Wide open Remote Desktop – why things have changed

Just a few years ago it seemed perfectly reasonable to open up Remote Desktop for end users. Open port 3389 on the firewall, make sure you have a solid password, and off you go. If you wanted to be really sneaky, you change the port to something much higher so that the “port scanners” couldn’t find it as easy.

I don’t know if it’s the tools getting better, the availability of Internet growing worldwide, us being targeted overseas or the tremendous spike in profits being raked in with Identity theft and cybercrime, probably all of the above, but the game has changed. We have gone for see 0 bad login attempts to upwards of 8,000 in a 24 hour period.

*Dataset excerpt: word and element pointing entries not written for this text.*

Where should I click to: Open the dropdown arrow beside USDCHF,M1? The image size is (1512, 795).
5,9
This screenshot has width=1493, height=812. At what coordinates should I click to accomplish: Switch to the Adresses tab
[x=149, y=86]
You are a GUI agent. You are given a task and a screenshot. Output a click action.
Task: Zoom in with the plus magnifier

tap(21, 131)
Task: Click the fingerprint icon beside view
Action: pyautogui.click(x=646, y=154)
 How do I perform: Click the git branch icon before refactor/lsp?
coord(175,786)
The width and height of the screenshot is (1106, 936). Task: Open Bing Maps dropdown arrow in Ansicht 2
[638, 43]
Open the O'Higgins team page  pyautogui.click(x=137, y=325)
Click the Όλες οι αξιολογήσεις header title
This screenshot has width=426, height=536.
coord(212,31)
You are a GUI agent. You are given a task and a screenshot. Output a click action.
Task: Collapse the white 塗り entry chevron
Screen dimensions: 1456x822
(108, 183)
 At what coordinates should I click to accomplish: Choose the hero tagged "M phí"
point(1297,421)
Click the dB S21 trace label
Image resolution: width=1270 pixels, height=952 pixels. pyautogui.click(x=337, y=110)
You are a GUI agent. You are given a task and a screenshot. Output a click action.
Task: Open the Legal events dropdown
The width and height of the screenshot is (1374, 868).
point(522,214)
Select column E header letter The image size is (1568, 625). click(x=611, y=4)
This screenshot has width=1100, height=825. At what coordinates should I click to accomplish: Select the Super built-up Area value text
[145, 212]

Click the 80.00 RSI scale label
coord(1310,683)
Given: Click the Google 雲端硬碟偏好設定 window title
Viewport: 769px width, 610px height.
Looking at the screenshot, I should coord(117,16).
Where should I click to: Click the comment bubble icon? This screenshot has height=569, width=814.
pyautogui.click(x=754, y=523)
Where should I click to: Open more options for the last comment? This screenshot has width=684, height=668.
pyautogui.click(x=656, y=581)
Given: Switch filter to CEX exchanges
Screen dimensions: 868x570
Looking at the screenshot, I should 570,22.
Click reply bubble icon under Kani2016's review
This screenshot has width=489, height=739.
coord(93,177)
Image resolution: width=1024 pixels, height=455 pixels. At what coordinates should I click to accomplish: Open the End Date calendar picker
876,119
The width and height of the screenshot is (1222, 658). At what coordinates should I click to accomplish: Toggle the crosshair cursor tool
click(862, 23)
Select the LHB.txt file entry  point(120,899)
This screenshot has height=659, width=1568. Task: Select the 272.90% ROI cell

Obviously automated, and unsuccessful if you have a good password, it’s very discomforting.

We are now highly recommending closing off open ports, for anything, not just Remote Desktop, where it is not needed. Use a VPN, lock down access to a specific IP or IPs or use a service such as logmein, though the risks with that warrant another article. If it’s not feasible, due to the amount of users accessing it, and budget constraints to re-configure all, there are now tools and scripts out there to block IP addresses from hitting the machine after 5 bad login attempts. Either way, try and stop the outside world from “trying your door” all day long with remote tools. As always, patch, patch patch!!